Hogan’s have a very impressive line-up featuring Dry, Medium, Vintage Perry, French Revelation, Killer Sharp, Hip Hop, Libertine and High Sobriety available in bottles. And, Original Draught, Harvest Press, Hazy Rays, Lonely Partridge Perry, Panking Pole, Wild Elder and Mulled on tap. I’m giving their Medium a go. Company: Hogan’s Cider
Place of Origin: Alcester, Warwickshire, UK
Ingredients: English cider apple juice, water, sugar, carbon dioxide, malic acid, preservative: potassium metabisulphite (sulphites)
Sweetness as per label: medium
ABV: 5.4%
Package type: 500ml amber glass with crown cap
Recommended type of glass: pint glass or white wine glass

Appearance: pours a clear golden with a quickly dissipating white head. Slightly sparkling.

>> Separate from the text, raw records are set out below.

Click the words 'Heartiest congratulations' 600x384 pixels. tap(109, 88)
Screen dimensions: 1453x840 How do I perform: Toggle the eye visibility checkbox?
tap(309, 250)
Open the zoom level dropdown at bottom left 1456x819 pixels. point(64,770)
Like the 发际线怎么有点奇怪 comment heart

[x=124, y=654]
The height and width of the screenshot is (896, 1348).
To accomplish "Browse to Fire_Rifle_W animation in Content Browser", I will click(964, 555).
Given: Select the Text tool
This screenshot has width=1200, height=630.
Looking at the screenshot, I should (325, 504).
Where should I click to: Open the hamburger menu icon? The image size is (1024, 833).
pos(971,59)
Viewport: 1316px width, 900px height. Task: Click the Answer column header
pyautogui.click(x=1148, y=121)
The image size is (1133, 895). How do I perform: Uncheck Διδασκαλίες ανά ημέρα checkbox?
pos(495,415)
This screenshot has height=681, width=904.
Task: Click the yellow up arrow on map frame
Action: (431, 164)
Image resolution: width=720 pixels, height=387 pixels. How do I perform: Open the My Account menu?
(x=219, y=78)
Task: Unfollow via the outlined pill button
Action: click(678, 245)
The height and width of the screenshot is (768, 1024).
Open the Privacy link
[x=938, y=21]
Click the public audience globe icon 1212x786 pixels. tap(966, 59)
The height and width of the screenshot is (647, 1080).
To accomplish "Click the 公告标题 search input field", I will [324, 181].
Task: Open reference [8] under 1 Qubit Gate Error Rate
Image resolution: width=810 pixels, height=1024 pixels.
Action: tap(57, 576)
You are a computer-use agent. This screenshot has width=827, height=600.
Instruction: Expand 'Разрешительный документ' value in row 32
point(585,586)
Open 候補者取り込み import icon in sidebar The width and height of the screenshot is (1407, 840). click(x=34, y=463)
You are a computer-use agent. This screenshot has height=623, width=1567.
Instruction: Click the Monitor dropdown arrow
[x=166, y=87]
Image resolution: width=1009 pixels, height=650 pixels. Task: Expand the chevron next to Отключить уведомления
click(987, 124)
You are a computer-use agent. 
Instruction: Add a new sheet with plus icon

Body is low.

Aroma/Nose: smells slightly vinous and fruity with notes of yellow and red apples, red fresh apples, red fruits, berries, grapefruit with hints of funk and a distant acetic acidity.

Taste: my first taste is slightly sweet of caramel, with a low acidity of both lemon and distant vinegar. Notes of yellow and red apples, light funk, lightly syrupy, some smokiness with a light astringent taste and a touch of light apple seed bitterness, which with time transforms to a grapefruit bitterness. The finish is dry and has a lingering note of caramel and a pleasant lingering bitter note of grapefruit peel.

Overall: after reading the label I was quite sceptical at first, but honestly, the Medium tastes natural. The aroma resembles dessert apples with an acetic note typical for Spanish sidra. Taste-wise you will find many flavours, but classical English cider notes clearly take over the palate. Therefore, I would describe Hogan’s Medium as a fusion of English cider with Spanish sidra and eating apples (although Hogan’s claim it is made entirely from cider apples). Despite many interesting notes on the palate, I thought Hogan’s was quite average. I didn’t think it was special as some sort of balance was missing. Anyway, I think that Hogan’s Medium can be likeable especially by those having a sweet tooth. 3.5/6 

Availability: from their online shop. In Germany exclusively from Cider Kultur. In the UK from Crumpton Hill Farm Shop.

Price: Hogan’s Dry was a sample provided by Cider Kultur, a recently opened webshop run by two cider aficionados offering a selection of great cider.